--- Activity list ---
A. List every calendar date written in year-month-day form in the worked example of the date-difference text.
B. Extend the date-difference text, picking up after its final sentence.

--- Extracted text ---
Start of Block

As the name suggests, this algorithm works in three steps where in each step one part of the date difference is calculated. The sum of the calculated difference of each step is the result. Those are the three steps:

  1. Calculate the remaing days in the preceding year. In other words, calculate the difference of y1-m1-d1 until y1-12-31.
  2. Count the whole years between both dates and get the number of days.
  3. Calculate the outstanding days in the subsequent year. In other words, calculate the difference of y2-01-01 (excluding) until y2-m2-d2.

Example: Get the difference from 2002-11-12 until 2005-08-20

1. Calculate the remaining days from 2002-11-12 to 2002-12-31. Those are n1 = 49 days.
2. Calculate the days of all full years. 2003 has 365 days and 2004 has 366 days (leap year!), that are in total n2 = 731 days.
3. Calculate the remaining days in the last year, from 2004-12-31 to 2005-08-20. Those are n3 = 232 days. (Note that we start from the 31st December as the starting day is not included.)

The final result is: n1 + n2 + n3 = 49 + 731 + 232 = 1012 days


For this algorithm, a lookup table is used which holds the accumulated days of all whole months. The month is used as the index for access. E.g. for March, we get 59 because January and February (which are the preceding full months of March) have together 59 days (31+28). As you might guess now, we will use actually two lookup table, one for leap years and the other for non-leap years as the values differ starting from February. Do not get confused by the fact we start counting the months from 1 (January) while the arrays are naturaly zero-based. Here are both tables:

int[] daysUpToMonth = { 0, 31, 59, 90, 120, 151, 181, 212, 243, 273, 304, 334 };
int[] daysUpToMonthLeapYear = { 0, 31, 60, 91, 121, 152, 182, 213, 244, 274, 305, 335 };

1. To get the remaining days in a year, calculate the days from the beginning of the year until date1 (so from y1-01-01 to y1-m1-d1) using our lookup tables and subtract them from the total number of this year.

End of Block

--- Extracted data ---
Start of Block

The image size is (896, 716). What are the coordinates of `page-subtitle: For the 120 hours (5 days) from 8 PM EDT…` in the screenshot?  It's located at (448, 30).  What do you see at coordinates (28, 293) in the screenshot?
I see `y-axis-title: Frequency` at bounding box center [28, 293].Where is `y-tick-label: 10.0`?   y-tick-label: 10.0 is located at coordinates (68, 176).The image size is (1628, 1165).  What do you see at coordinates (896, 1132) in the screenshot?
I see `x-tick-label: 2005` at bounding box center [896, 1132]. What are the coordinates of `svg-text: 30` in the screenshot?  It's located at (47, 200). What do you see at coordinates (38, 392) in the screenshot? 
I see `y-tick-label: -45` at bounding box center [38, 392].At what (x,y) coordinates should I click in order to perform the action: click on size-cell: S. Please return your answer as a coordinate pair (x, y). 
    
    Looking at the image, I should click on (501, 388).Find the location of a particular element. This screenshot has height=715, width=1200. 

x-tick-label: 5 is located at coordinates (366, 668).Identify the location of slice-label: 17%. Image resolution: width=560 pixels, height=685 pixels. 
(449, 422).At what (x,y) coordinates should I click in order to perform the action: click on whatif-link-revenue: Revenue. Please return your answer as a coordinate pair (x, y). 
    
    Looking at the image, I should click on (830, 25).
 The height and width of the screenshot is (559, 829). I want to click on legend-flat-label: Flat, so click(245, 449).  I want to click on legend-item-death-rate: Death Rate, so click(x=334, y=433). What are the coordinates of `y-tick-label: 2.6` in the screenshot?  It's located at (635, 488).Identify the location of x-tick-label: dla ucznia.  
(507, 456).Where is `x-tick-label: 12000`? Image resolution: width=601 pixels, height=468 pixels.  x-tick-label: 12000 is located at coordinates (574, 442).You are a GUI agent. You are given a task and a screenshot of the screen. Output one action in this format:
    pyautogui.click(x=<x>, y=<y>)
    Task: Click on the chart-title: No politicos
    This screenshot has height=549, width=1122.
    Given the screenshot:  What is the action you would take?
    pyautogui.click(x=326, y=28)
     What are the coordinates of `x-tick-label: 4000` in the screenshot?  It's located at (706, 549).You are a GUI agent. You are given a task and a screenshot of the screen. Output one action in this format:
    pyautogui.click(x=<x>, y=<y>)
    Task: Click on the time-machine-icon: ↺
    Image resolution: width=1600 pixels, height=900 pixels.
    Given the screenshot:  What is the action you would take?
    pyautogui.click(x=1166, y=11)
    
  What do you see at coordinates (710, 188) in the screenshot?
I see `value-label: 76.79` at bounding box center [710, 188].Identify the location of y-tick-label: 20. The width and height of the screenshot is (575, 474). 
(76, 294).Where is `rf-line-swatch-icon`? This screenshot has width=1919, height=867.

End of Block

--- Answers to the tasks ---
A. 2002-11-12, 2005-08-20, 2002-12-31, 2004-12-31

B.
Using the example from above, let's get the remaining days in year 2002 from 11-12 onwards: From non-leap year lookup table we get 304 for November. Adding the 12 remaining days in November results in 316. Those are the number of days from 2002-01-01 (including) until 2002-11-12. So to get the remaining days in 2002 from 2002-11-12, we just subtract the 316 from the total number of days of 2002, so 365 - 316 = 49 days.

Here the code of the function GetRemainingDaysInYear:

public int GetRemainingDaysInYear(int month, int day, bool isLeapYear)
{
  if (isLeapYear)
  {
    return 366 - (daysUpToMonthLeapYear[month - 1] + day);
  }
  else
  {
    return 365 - (daysUpToMonth[month - 1] + day);
  }
}

2. Calculating the days of all full years is easy. We just iterate over all years and add 365 days for non-leap years respectively 366 for leap years. I'll skip the code at this point, we will see it in the full listing.

3. Calculate the remaining days in the last year is also easy, because we have already discussed it in step 1!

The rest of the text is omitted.